White Knight (Dirty Mafia Duet, #2)(56)



The walls of the library and the empty fire grate seem to close in on me until I have to sit. I plop into a chair, and Cannon drops to a crouch beside me.

“Baby, it’s going to be okay. We’re going to get her back. Just breathe.”

I nod, focusing on my clenched fists in my lap. One by one, I force myself to relax my fingers until they’re outstretched.

“I’m okay. I’m okay.” I repeat the words, as if hoping the more times I say them, the more likely they are to be true. If . . . if I were really Alessandra Rossetti, which I’m definitely not, what would that mean?

Visions flash before my eyes of a dark-haired man lifting me into the air, and my flouncy pink princess dress rises and falls with each toss. A woman’s voice yells at him from the house to be careful—in Italian. But I know what she’s saying.

Is it a memory? The picture is so vivid, straight down to the white ruffled socks and the shiny black patent-leather shoes on my feet.

It can’t be real. It’s not real. I would know if Leander Lockwood weren’t my father. Wouldn’t I? But he never told me about my biological mother. Ever.

Why wouldn’t he tell me if there was nothing to hide?

I flay myself with questions. Like, why didn’t I push him for more answers? I’m an investigative journalist, for God’s sake. That’s what I do. But I already know the answer to that because it’s not the first time I’ve asked myself.
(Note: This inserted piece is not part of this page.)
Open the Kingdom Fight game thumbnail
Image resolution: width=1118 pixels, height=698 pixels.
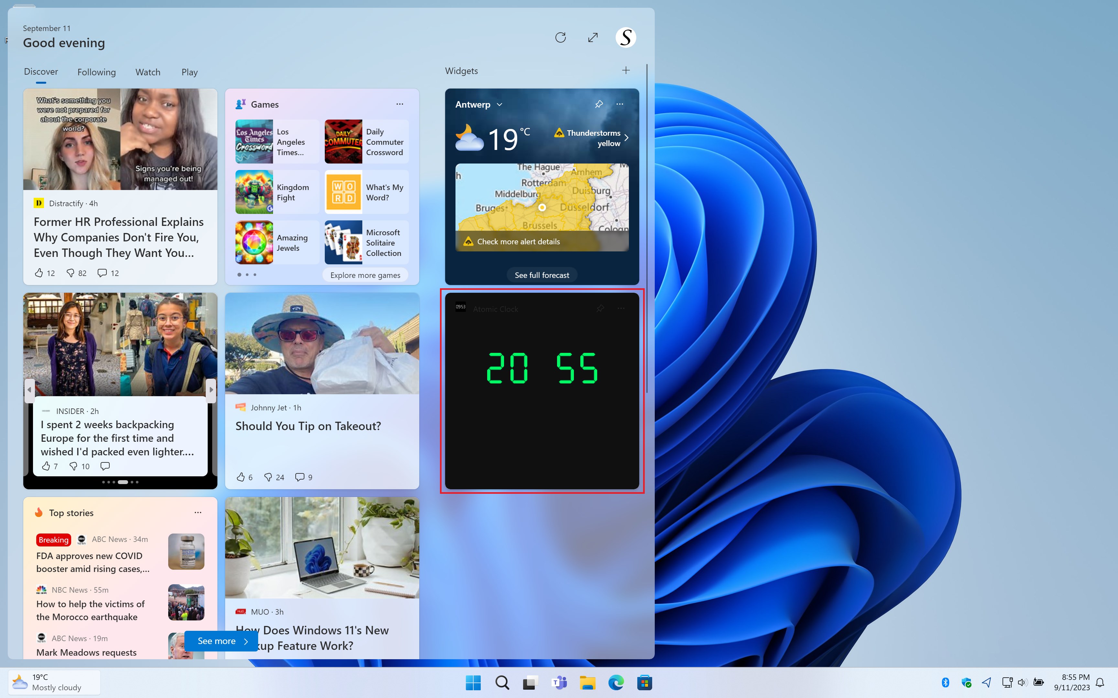[x=254, y=192]
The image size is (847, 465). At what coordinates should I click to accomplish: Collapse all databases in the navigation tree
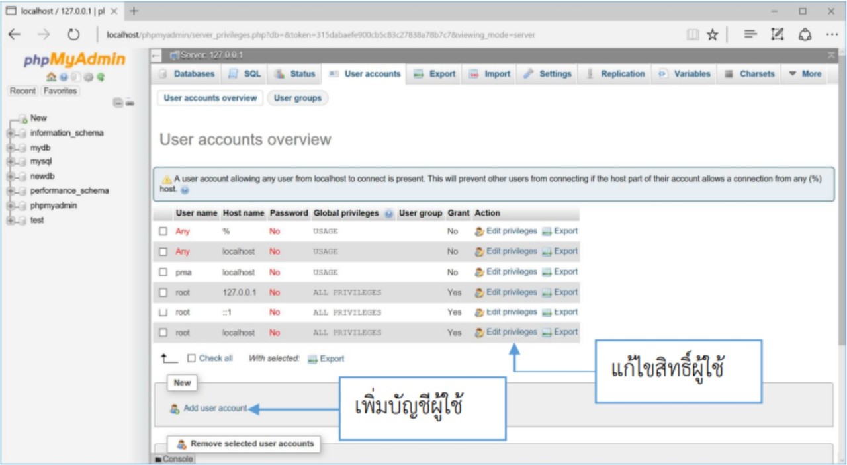pos(117,103)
Leander Lockwood was an incredible man, and when he asked something of me, I complied without question. That was the kind of loyalty, confidence, and love he inspired in me, the most curious child to ever be born.

But was I born to him?

I had to have been. Maybe he had an affair? Knowing my stepmother for what she is, I wouldn’t have blamed him. Although, to hear her tell the story, the tension in their marriage didn’t begin until I arrived. Arrived, not was born.

I always assumed I was a child born to a woman who wasn’t his wife and that’s why my stepmother treated me the way she did. But I got so much love from my father, it didn’t bother me. I was Daddy’s girl, and that’s the way I liked it. Was I looking for his approval and affection so much that I was willing to overlook all the details of my birth that didn’t add up?

Yes. Absolutely yes. And I can’t imagine any person on the planet who wouldn’t have done the same. My father was that kind of man. Magnetic and kind and generous and all things good. Why else would the American people have loved him for so long while he brought them hard story after hard story, but did it with compassion and fairness?

My instinct is to feel stupid and small for not digging, but when I remember my father, it all fades away. There’s nothing I wouldn’t have done for him. Nothing I wouldn’t have refrained from doing.

But he’s gone, and I must believe that in this situation, with Cynthia at risk, he would want me to get her back safely. Even though they were divorced, he cared for her and her well-being.

I lift my chin and meet Cannon’s gaze. Throughout my pinball machine of a thought process, he’s stayed crouched in front of me, waiting for me to digest the information.

“Are you sure you’re okay? Because I’d understand if you’re not.” The way he says it tells me he thinks I am Alessandra Rossetti.

I stare into those hazel eyes that I’ve fallen in love with over and over, and there’s no judgment. No hate. No disgust.

That’s the moment I know that he’s just as incredible a man as my father. He doesn’t see me any differently, regardless of the name and family history I may share with his enemies.

“If I were Alessandra Rossetti . . . which I’m not,” I make sure to add so everyone knows where I stand. “Who would the current Rossettis be to me?”

“Giancarlo is your uncle, and GTR is your cousin,” Benny says.

I blink a few times as I process the information. “There’s no way I’m related to them. There just isn’t. I can’t be. It’s not possible.”

Cannon takes my hand between his. “Someone might say the same thing when they find out that Dominic Casso is his father. We don’t get to choose our family, baby. No matter how much we might wish we could.”

“But they’re monsters,” I say, my voice breaking when I think of the lives they took and the injuries they caused on the sidewalk with their bullets and the blood they spilled.

“We all are, kid. Some of us just hide it better than others,” Benny says.

I cut my gaze to his. “I’m not a monster. I don’t care who I am or whose blood runs in my veins, I’m not like them or you, if that’s what you are.”

Benny’s face softens, but that doesn’t make his next statement any easier to swallow. “If you’d been raised a mob princess, like your daddy had planned, who knows what you might have been capable of. Then again, you could’ve turned out like Eden. Sweet as pie. We’ll never know.”

My shoulders tug back until I’m sitting straight up. “My father was Leander Lockwood, and he raised me to be smart, kind, curious, and compassionate.” My tone is sharp enough to wound, and Cannon squeezes tighter.

“No one can take that away from you. You’re right, it doesn’t matter whose blood runs in your veins, you are Leander Lockwood’s daughter because he was your father. He didn’t have to give you his DNA to make that true. He gave you everything else that made you who you are.”